*Data records*
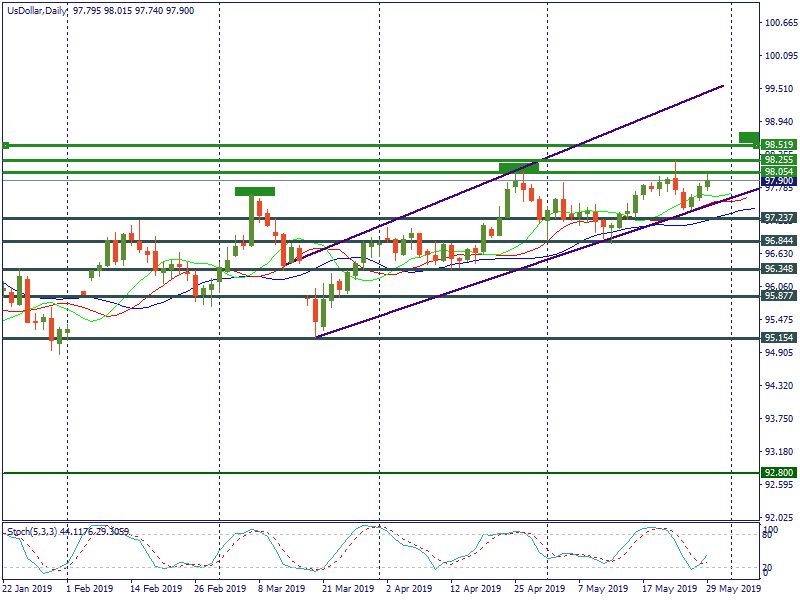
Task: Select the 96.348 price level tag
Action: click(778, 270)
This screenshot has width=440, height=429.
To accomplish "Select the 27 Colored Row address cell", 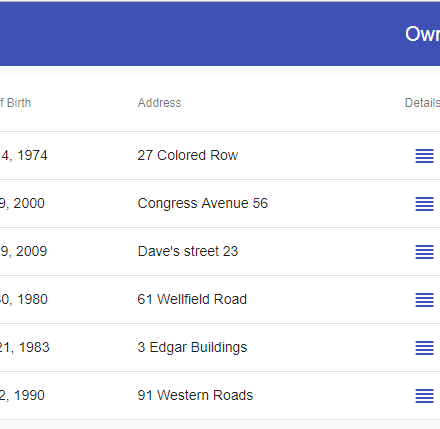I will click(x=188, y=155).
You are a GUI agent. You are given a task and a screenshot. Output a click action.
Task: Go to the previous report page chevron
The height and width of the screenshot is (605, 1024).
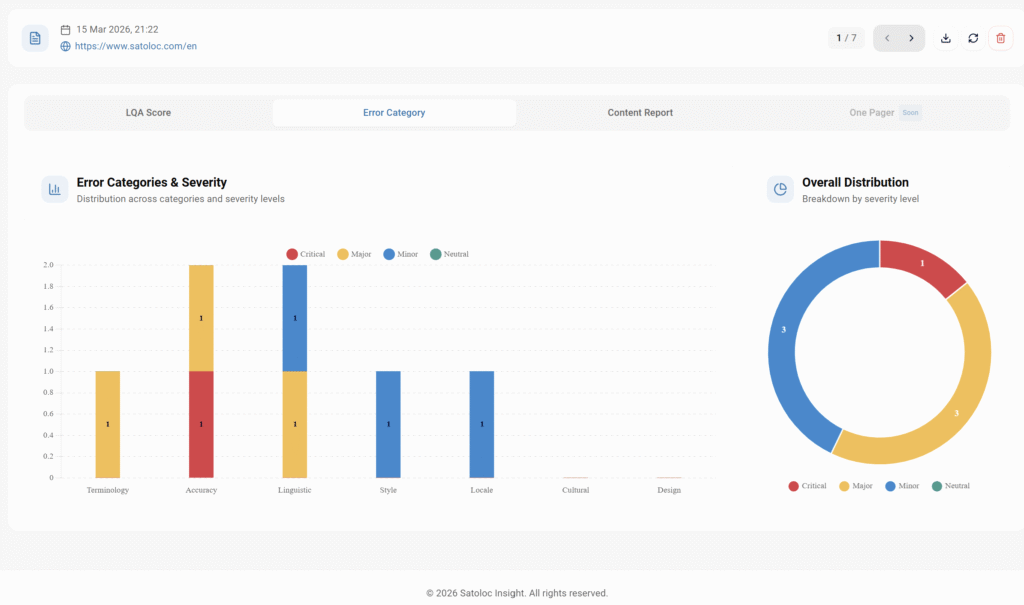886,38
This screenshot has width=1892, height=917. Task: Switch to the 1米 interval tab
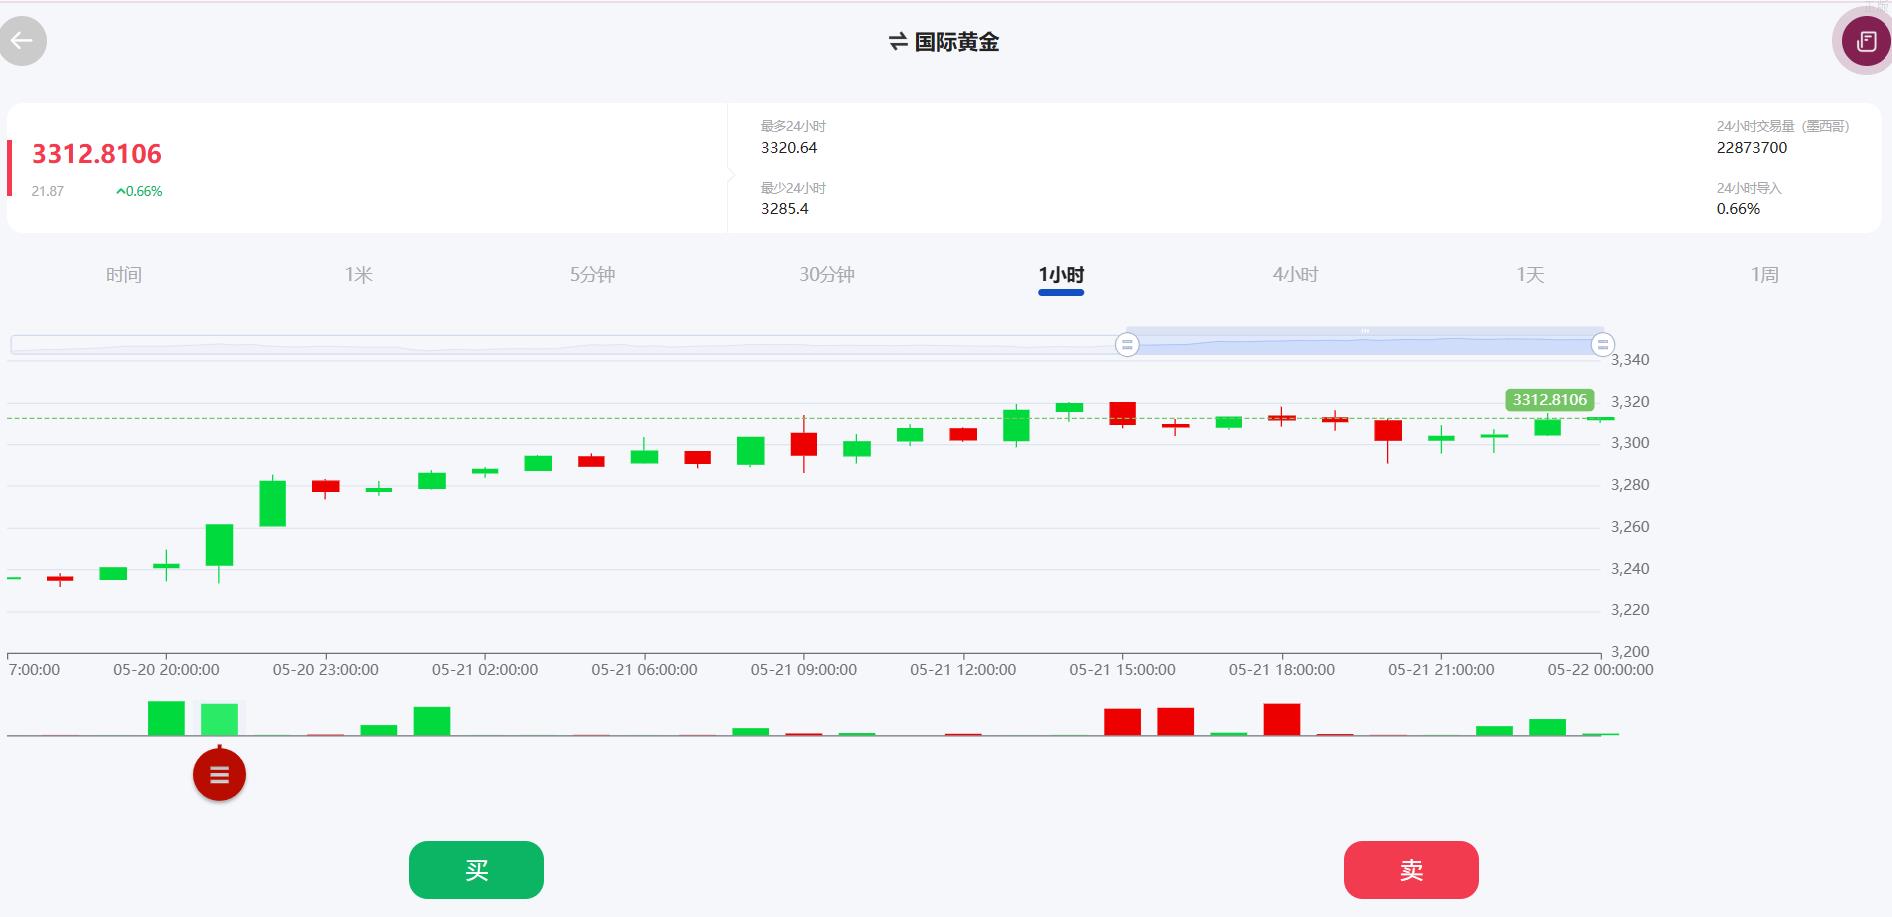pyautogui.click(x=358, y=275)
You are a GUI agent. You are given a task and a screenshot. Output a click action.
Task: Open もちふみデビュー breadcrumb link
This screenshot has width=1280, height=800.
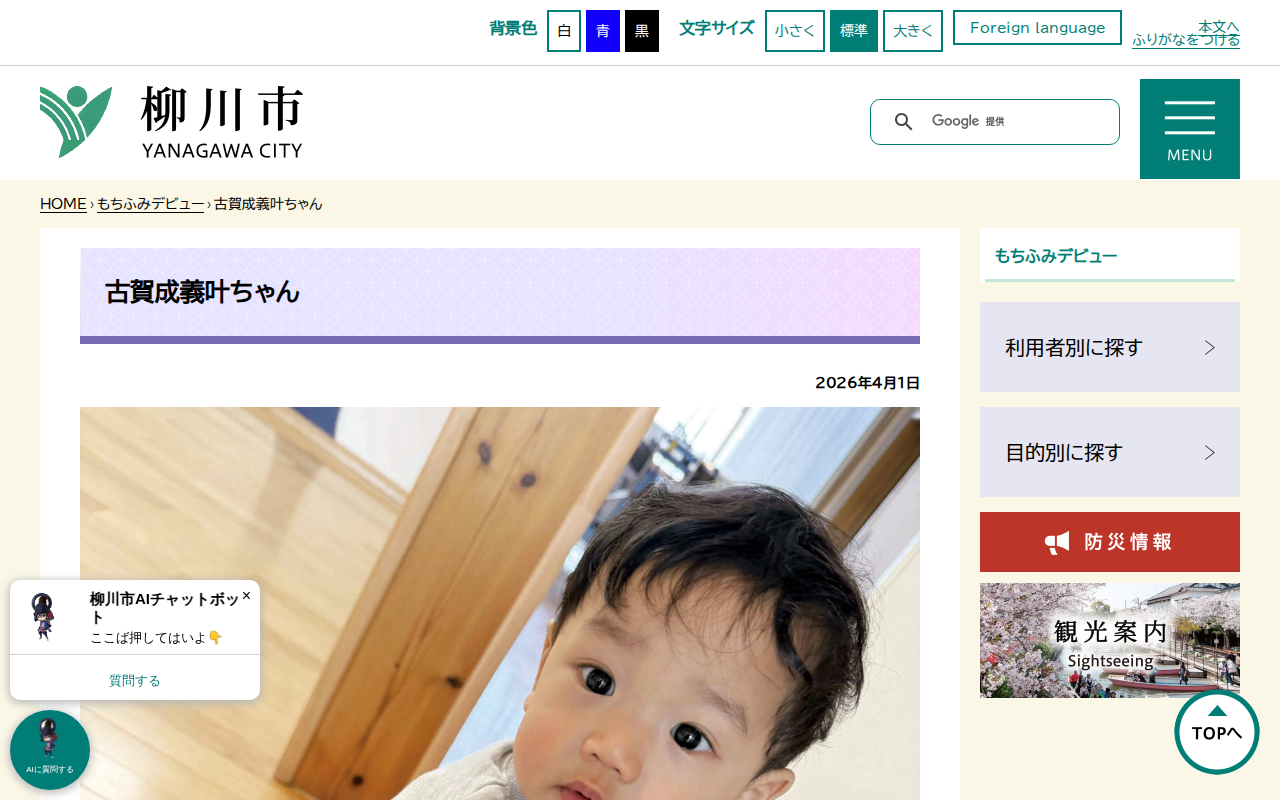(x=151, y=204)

*Try it*
The required output is an exact copy of the lines from the one with "The height and" through the final line of the data above, with pictures removed.

*Answer below*
The height and width of the screenshot is (605, 1024).
886,38
This screenshot has width=1892, height=917. Task: Switch to the 1米 interval tab
pyautogui.click(x=358, y=275)
You are a GUI agent. You are given a task and a screenshot. Output a click action.
Task: Open もちふみデビュー breadcrumb link
This screenshot has width=1280, height=800.
(x=151, y=204)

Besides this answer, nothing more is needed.